EXERCISE DESCRIPTION:
After finding the line that contains "Task: Click the 确定 button", give again that line and each one following it, exactly, until the records end.

Collected data:
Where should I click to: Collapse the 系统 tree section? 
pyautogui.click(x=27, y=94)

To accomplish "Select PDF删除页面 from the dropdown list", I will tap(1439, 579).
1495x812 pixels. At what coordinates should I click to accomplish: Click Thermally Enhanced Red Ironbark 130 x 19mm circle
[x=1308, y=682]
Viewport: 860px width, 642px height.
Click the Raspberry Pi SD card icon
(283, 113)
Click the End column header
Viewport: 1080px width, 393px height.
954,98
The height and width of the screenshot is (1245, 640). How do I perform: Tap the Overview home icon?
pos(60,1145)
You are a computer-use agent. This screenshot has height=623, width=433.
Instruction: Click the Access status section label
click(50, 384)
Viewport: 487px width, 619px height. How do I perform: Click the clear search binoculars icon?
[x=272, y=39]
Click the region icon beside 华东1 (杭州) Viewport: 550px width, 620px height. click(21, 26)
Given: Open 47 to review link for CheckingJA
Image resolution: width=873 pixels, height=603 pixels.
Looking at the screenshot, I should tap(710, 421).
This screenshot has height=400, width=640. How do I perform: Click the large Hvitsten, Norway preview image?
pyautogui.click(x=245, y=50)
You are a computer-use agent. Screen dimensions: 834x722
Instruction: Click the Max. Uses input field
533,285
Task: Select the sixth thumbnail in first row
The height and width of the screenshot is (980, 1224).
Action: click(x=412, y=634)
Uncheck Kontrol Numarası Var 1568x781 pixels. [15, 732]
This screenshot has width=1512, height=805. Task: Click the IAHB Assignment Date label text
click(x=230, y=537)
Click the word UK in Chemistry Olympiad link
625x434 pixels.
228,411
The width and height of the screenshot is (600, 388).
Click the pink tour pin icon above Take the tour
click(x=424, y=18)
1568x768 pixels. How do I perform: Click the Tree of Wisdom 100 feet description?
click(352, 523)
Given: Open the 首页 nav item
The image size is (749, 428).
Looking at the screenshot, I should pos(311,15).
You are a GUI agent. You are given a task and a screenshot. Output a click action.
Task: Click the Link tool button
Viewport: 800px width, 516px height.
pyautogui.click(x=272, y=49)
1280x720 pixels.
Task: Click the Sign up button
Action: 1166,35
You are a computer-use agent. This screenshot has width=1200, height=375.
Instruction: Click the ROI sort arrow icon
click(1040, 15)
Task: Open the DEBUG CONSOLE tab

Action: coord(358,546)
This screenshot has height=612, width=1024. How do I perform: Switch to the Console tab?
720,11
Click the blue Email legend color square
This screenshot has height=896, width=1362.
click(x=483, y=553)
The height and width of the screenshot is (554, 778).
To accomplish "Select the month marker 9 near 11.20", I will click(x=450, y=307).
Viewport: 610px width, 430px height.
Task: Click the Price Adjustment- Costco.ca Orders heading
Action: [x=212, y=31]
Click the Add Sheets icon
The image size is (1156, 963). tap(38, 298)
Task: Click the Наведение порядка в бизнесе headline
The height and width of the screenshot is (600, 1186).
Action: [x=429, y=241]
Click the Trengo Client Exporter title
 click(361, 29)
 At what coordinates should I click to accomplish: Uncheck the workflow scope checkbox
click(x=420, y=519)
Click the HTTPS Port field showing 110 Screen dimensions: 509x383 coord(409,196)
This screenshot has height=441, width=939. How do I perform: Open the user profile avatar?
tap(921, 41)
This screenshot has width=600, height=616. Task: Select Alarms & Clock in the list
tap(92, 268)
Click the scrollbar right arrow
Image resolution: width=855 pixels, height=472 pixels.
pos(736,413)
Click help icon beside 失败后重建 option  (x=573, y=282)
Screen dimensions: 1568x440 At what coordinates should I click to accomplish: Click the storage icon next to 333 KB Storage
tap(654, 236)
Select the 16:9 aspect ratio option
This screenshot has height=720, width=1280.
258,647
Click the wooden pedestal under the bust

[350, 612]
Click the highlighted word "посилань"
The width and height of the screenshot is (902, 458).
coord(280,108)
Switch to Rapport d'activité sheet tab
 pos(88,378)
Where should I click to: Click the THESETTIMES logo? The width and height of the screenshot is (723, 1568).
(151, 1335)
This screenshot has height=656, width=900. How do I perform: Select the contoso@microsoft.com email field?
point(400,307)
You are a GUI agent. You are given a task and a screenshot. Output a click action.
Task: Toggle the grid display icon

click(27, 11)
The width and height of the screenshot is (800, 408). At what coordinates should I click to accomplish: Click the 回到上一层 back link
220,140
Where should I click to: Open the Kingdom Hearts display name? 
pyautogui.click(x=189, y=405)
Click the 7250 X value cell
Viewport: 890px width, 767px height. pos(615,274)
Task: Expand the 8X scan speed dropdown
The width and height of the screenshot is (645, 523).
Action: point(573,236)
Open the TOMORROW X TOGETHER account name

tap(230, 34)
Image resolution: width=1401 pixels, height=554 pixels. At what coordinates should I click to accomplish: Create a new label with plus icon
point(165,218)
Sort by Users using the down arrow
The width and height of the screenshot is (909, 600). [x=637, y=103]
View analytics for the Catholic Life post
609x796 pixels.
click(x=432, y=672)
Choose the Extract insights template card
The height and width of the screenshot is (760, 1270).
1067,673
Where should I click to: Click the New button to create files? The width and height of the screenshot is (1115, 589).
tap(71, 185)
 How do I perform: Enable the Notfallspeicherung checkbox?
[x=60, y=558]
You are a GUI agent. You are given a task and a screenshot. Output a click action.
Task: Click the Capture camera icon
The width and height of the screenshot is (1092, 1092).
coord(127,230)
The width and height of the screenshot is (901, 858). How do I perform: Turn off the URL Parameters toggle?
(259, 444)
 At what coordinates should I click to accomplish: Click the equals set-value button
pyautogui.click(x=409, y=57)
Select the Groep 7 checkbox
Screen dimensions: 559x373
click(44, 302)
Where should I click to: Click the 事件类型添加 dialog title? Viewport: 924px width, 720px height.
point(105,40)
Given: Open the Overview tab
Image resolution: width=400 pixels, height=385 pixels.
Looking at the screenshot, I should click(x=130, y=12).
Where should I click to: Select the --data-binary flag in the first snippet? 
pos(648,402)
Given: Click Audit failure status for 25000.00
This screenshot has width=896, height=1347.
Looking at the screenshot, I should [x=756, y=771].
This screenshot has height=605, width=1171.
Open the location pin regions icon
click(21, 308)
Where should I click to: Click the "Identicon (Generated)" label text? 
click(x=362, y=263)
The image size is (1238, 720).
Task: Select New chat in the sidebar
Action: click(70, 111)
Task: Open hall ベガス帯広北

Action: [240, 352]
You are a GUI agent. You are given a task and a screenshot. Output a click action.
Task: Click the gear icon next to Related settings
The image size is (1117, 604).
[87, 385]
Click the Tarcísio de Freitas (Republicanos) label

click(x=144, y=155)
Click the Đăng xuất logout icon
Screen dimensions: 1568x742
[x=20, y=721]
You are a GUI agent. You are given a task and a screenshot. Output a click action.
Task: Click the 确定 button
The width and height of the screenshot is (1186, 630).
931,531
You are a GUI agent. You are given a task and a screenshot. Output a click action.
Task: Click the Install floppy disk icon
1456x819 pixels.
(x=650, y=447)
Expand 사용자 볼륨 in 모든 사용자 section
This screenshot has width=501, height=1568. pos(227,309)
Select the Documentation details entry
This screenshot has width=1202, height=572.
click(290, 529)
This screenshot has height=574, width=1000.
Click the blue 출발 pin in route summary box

YOUR SOLUTION:
Task: Click the 确定 button
The width and height of the screenshot is (1186, 630).
931,531
You are a GUI agent. You are given a task and a screenshot. Output a click action.
Task: Click the Install floppy disk icon
1456x819 pixels.
(x=650, y=447)
Expand 사용자 볼륨 in 모든 사용자 section
This screenshot has width=501, height=1568. pos(227,309)
Select the Documentation details entry
This screenshot has width=1202, height=572.
click(290, 529)
This screenshot has height=574, width=1000.
Click the blue 출발 pin in route summary box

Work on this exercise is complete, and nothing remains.